Activity
As you write out the lines from the one containing "Instruction: Click the" through the last line of the records, keep them exact and leave out pictures.

··· Provided material

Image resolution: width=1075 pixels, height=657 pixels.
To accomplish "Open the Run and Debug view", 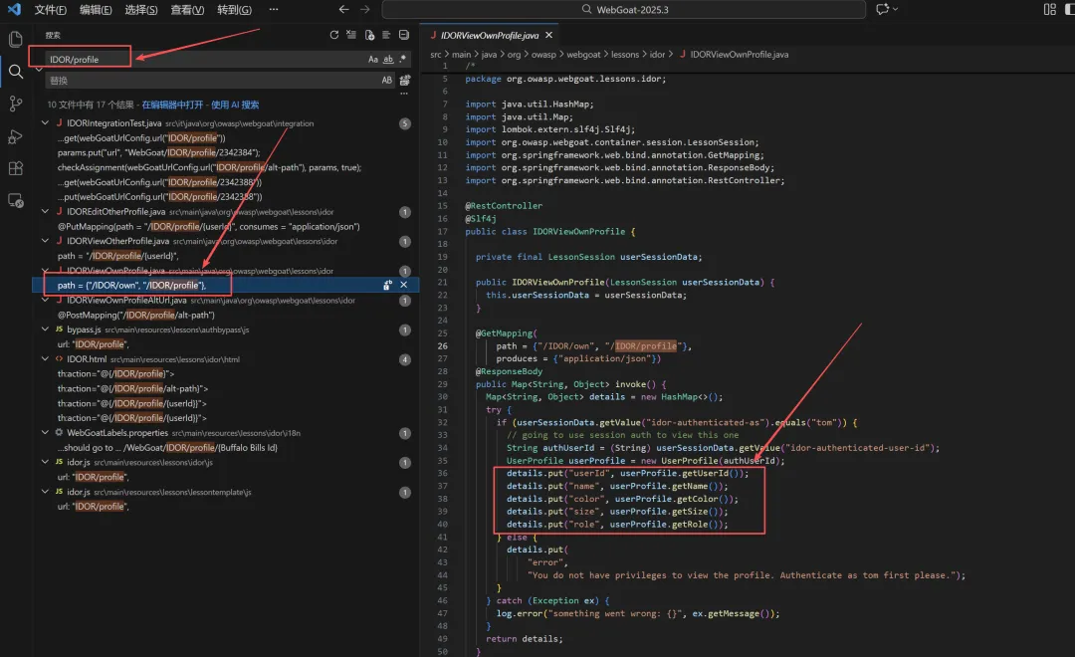I will tap(15, 136).
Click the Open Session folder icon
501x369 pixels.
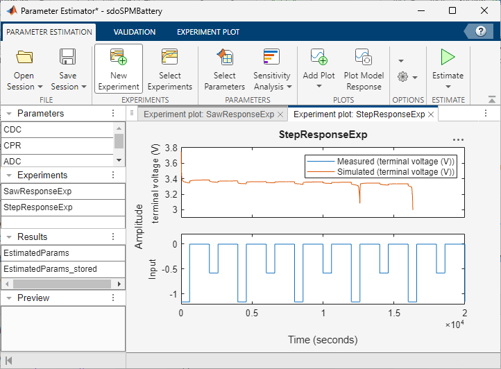[25, 58]
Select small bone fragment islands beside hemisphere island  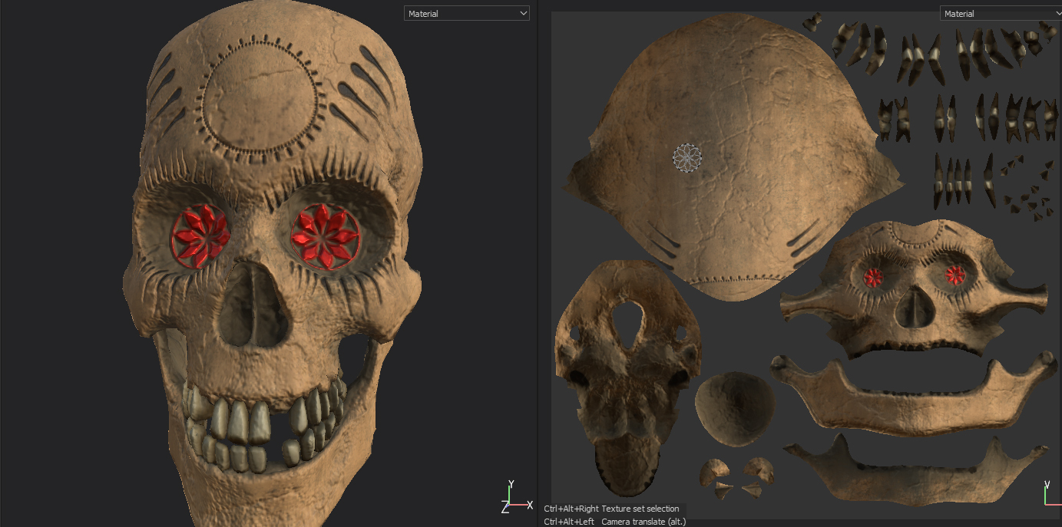tap(736, 476)
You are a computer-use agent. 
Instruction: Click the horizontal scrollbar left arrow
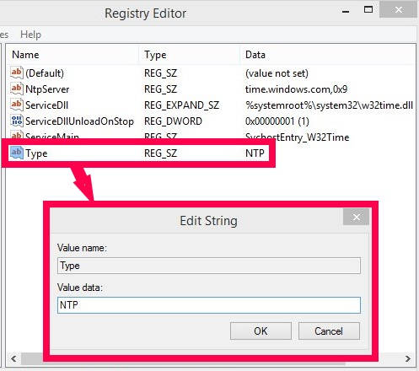(13, 358)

······

Finished task
Instruction: Click the horizontal scrollbar left arrow
(13, 358)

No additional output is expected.